▼
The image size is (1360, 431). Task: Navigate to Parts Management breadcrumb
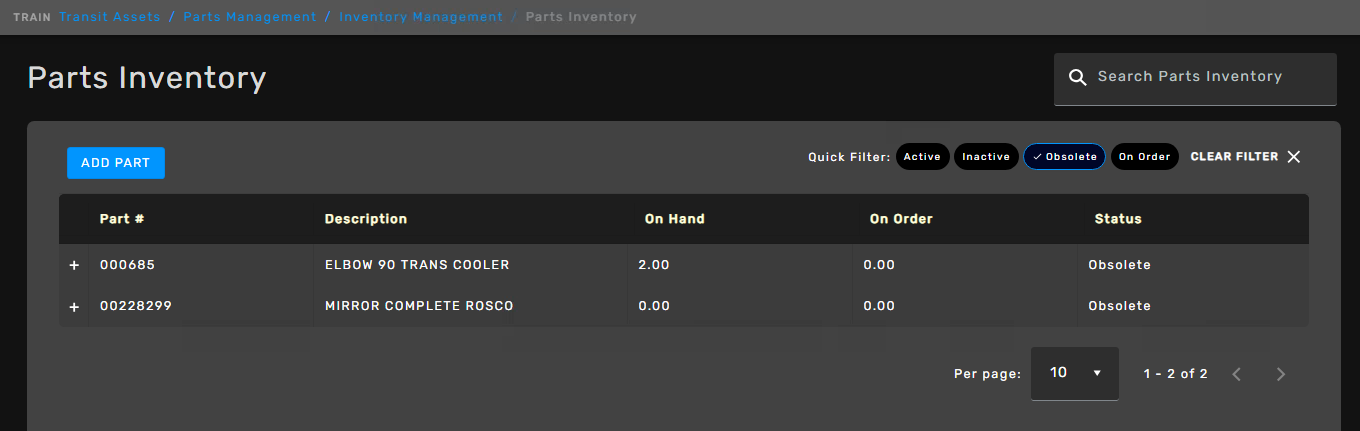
▲
▼
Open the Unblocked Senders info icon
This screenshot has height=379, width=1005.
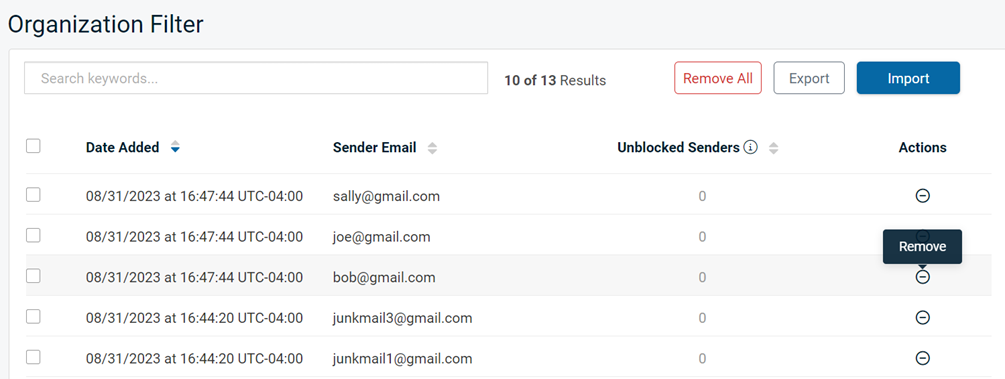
▲
▼
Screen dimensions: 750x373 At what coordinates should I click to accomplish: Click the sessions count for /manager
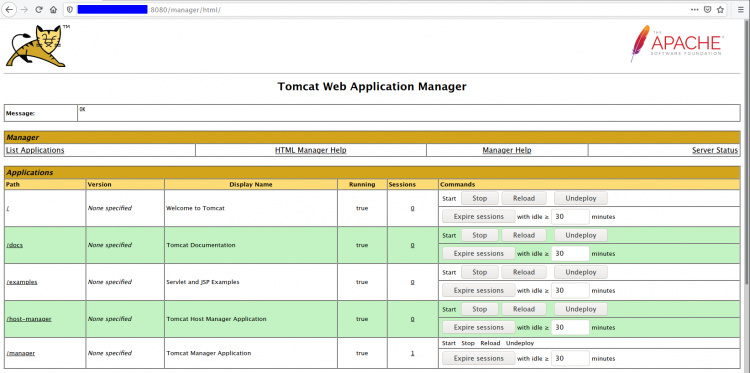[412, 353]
▲
## DESCRIPTION OF THE TASK
Recast the data lines that begin with the line containing "Open the Unblocked Senders info icon" and end after the line containing "This screenshot has height=379, width=1005." as a numbered list, leaving out any blank lines.

## FULL ANSWER
1. Open the Unblocked Senders info icon
2. This screenshot has height=379, width=1005.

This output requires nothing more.